*** Opening of Given data ***

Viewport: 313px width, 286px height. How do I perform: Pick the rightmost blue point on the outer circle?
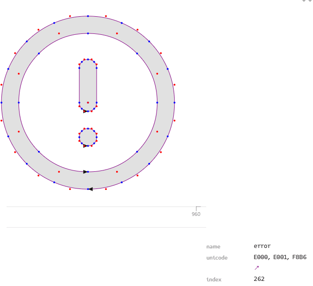pos(174,103)
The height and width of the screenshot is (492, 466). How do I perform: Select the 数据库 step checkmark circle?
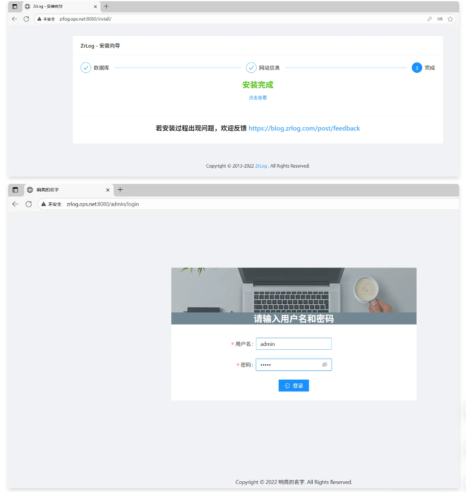pyautogui.click(x=86, y=68)
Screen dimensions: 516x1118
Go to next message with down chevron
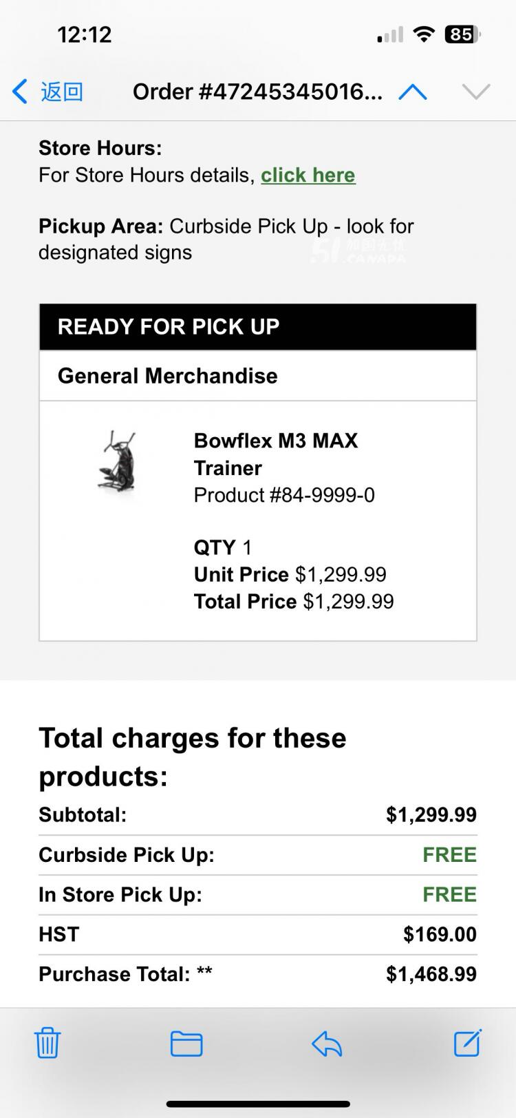tap(476, 92)
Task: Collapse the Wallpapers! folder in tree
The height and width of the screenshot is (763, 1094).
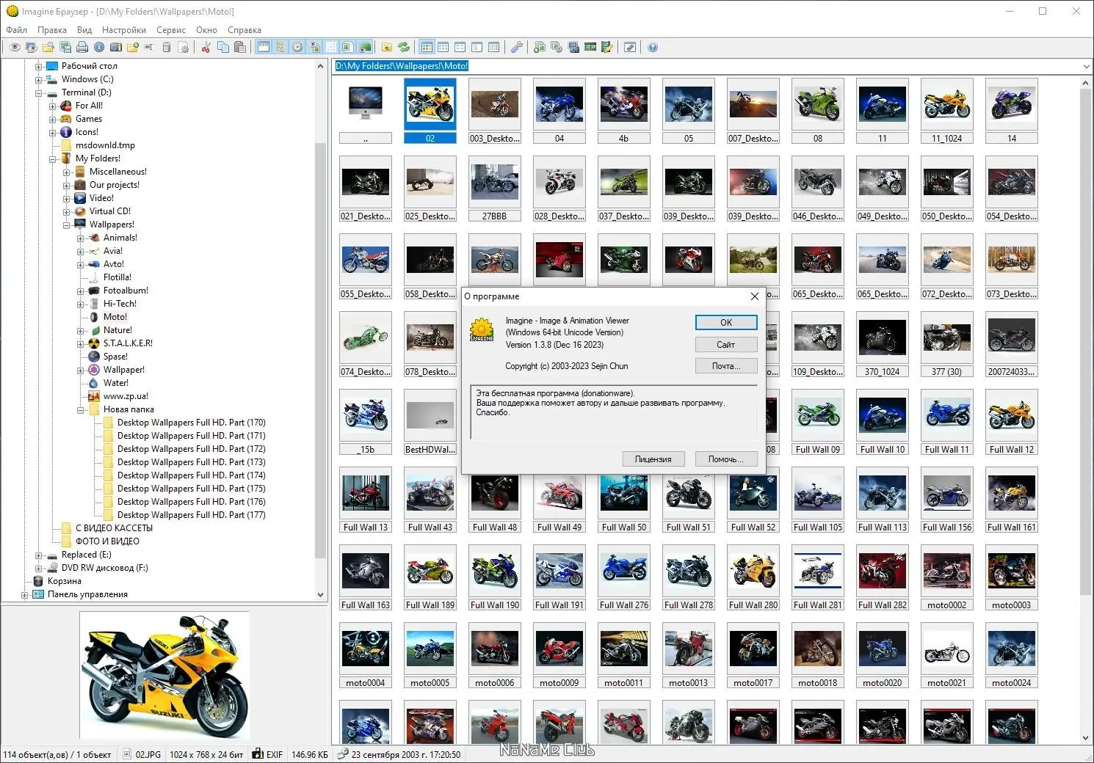Action: coord(67,224)

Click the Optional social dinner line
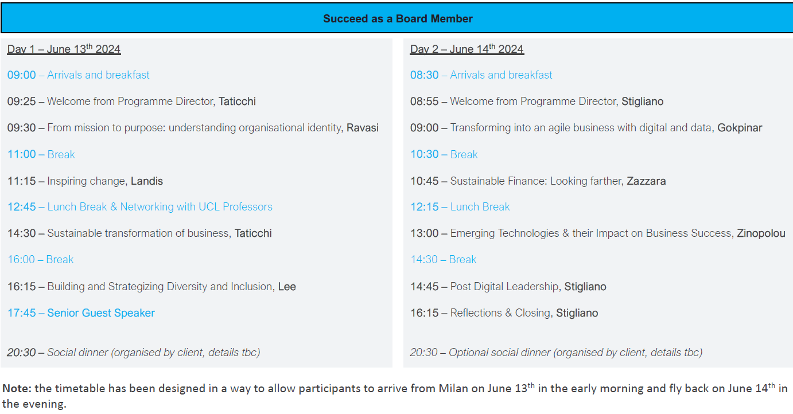(557, 353)
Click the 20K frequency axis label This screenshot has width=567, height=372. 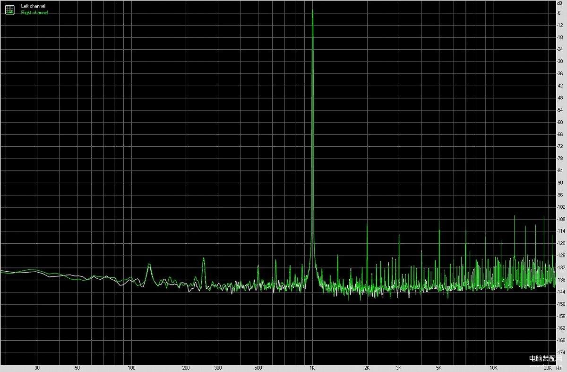(548, 368)
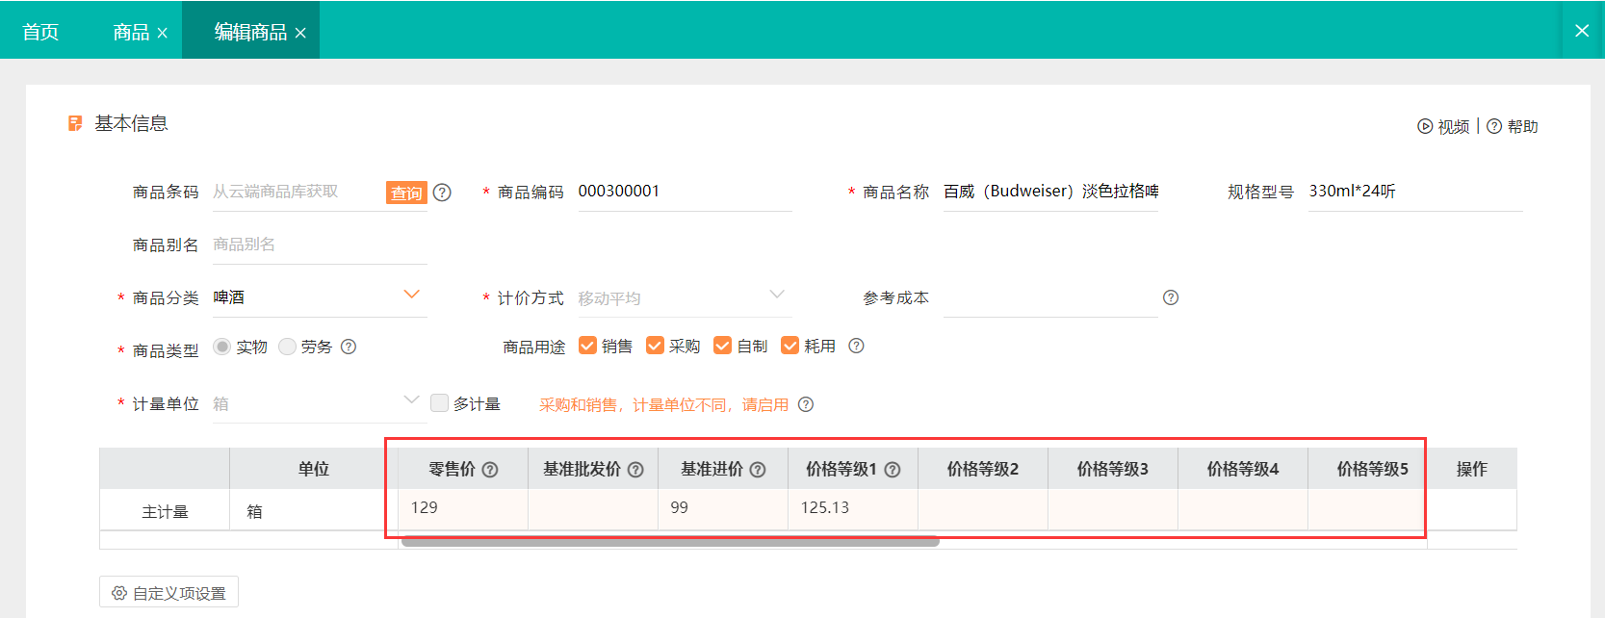Expand the 商品分类 dropdown
The width and height of the screenshot is (1605, 618).
click(x=411, y=295)
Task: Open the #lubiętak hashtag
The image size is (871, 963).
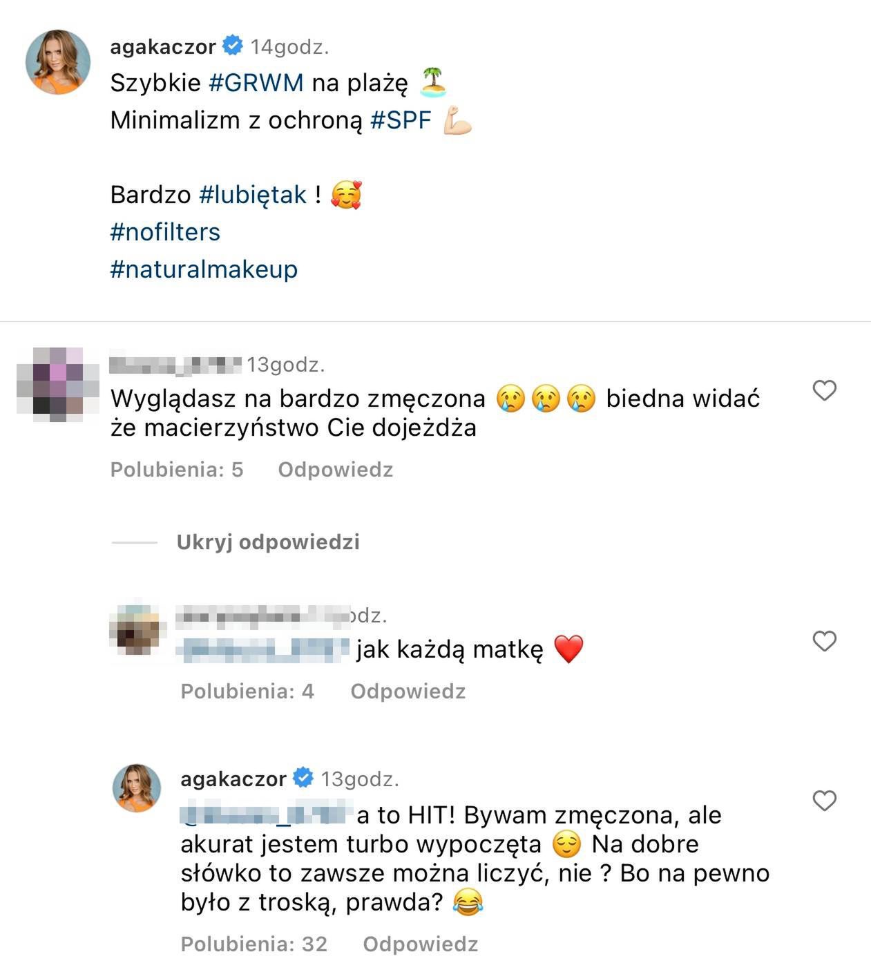Action: 253,195
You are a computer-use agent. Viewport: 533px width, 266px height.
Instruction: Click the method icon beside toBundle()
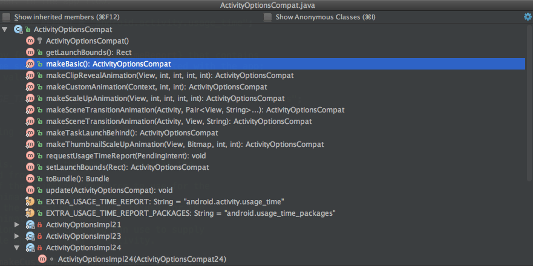point(30,179)
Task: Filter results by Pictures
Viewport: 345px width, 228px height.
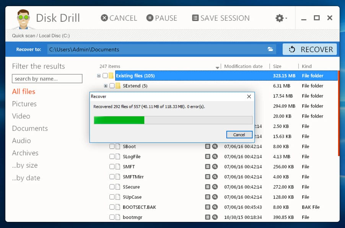Action: [x=24, y=104]
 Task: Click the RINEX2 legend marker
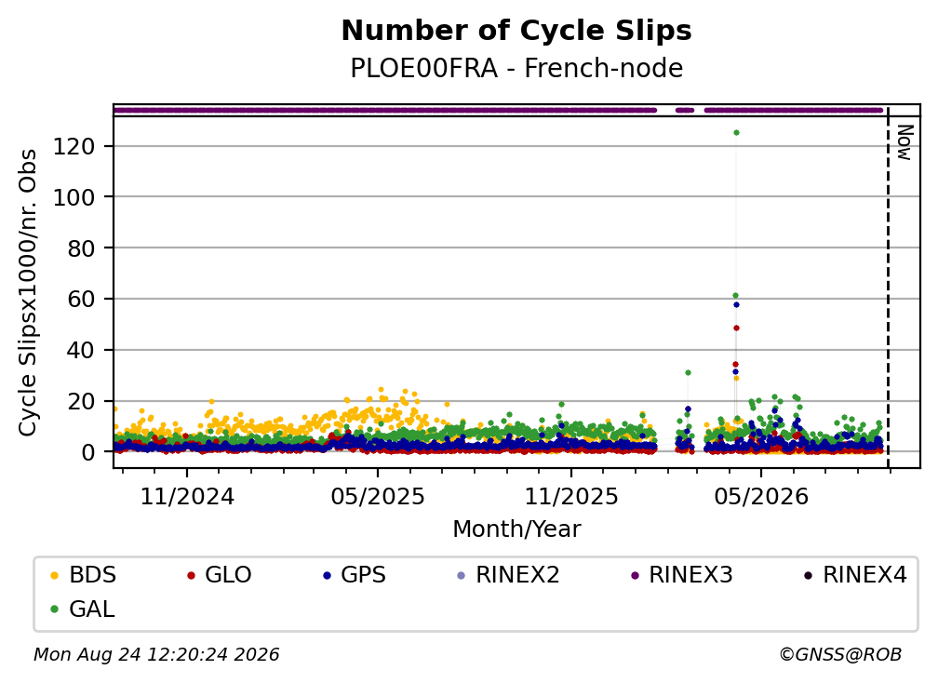461,575
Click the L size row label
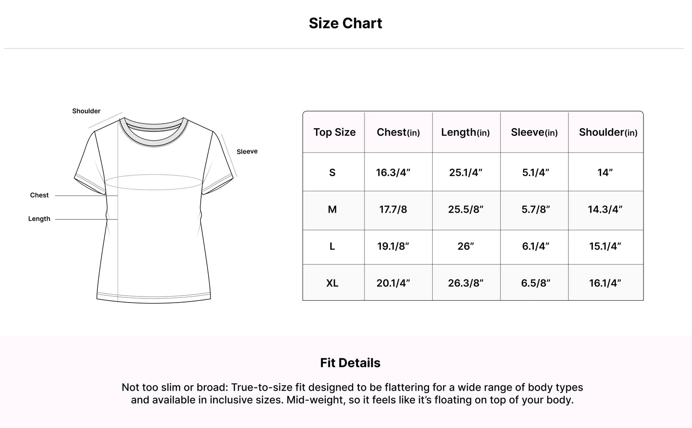 click(x=332, y=246)
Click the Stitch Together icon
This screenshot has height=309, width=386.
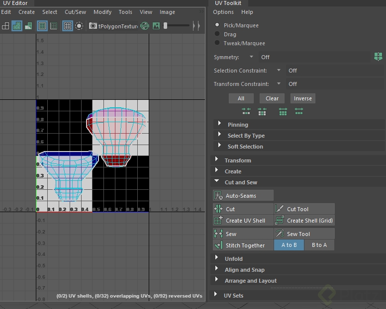pyautogui.click(x=218, y=245)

*** Close of Given data ***

▶ **What is required**
Take the line that holds "Instruction: Click the" as the start and the last line of the data as the end. Copy only those lines exactly, both ends included, except the pictures.

▶ **Written response**
Instruction: Click the method icon beside toBundle()
point(30,179)
Task: Filter results by Pictures
Viewport: 345px width, 228px height.
Action: [x=24, y=104]
 Task: Click the RINEX2 legend marker
461,575
Click the L size row label
 click(x=332, y=246)
Click the Stitch Together icon
This screenshot has height=309, width=386.
pyautogui.click(x=218, y=245)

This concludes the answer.